DATA PROVIDED
-- BEGIN --
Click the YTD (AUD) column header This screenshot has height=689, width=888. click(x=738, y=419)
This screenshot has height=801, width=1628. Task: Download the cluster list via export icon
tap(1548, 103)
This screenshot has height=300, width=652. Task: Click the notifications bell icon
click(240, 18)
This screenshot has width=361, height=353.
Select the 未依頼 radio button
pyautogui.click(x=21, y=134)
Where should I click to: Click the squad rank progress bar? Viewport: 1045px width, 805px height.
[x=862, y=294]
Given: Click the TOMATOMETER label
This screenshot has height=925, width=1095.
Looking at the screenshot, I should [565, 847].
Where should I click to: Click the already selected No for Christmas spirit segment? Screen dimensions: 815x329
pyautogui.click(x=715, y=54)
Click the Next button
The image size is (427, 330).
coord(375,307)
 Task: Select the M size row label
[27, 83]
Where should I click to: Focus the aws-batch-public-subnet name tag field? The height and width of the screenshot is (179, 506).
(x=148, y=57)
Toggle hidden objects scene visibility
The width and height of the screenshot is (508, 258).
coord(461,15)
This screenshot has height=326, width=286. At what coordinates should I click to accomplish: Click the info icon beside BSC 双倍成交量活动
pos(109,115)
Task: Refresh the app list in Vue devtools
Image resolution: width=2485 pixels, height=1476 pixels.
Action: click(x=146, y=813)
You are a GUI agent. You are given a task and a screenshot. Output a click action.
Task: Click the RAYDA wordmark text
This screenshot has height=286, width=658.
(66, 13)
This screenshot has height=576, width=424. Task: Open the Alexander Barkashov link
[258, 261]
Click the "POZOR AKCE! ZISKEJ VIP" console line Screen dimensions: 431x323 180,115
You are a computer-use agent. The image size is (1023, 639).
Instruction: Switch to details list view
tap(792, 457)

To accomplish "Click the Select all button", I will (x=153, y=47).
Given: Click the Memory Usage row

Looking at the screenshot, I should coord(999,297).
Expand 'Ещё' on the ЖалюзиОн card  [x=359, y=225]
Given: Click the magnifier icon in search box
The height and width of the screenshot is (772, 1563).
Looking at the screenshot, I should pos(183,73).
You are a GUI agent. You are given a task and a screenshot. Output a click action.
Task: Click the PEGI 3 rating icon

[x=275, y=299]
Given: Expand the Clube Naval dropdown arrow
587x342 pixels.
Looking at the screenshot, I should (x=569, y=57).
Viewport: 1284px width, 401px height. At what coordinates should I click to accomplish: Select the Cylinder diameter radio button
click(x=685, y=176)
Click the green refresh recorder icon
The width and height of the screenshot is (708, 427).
-- END --
Could you turn the entries, from the line containing "You are a computer-use" through the last line of the entries, into a JSON list of strings with one string per line and blank lines omitted?

RESPONSE BELOW
[
  "You are a computer-use agent. The image size is (1023, 639).",
  "Instruction: Switch to details list view",
  "tap(792, 457)",
  "To accomplish \"Click the Select all button\", I will (x=153, y=47).",
  "Given: Click the Memory Usage row",
  "Looking at the screenshot, I should coord(999,297).",
  "Expand 'Ещё' on the ЖалюзиОн card  [x=359, y=225]",
  "Given: Click the magnifier icon in search box",
  "The height and width of the screenshot is (772, 1563).",
  "Looking at the screenshot, I should pos(183,73).",
  "You are a GUI agent. You are given a task and a screenshot. Output a click action.",
  "Task: Click the PEGI 3 rating icon",
  "[x=275, y=299]",
  "Given: Expand the Clube Naval dropdown arrow",
  "587x342 pixels.",
  "Looking at the screenshot, I should (x=569, y=57).",
  "Viewport: 1284px width, 401px height. At what coordinates should I click to accomplish: Select the Cylinder diameter radio button",
  "click(x=685, y=176)",
  "Click the green refresh recorder icon",
  "The width and height of the screenshot is (708, 427)."
]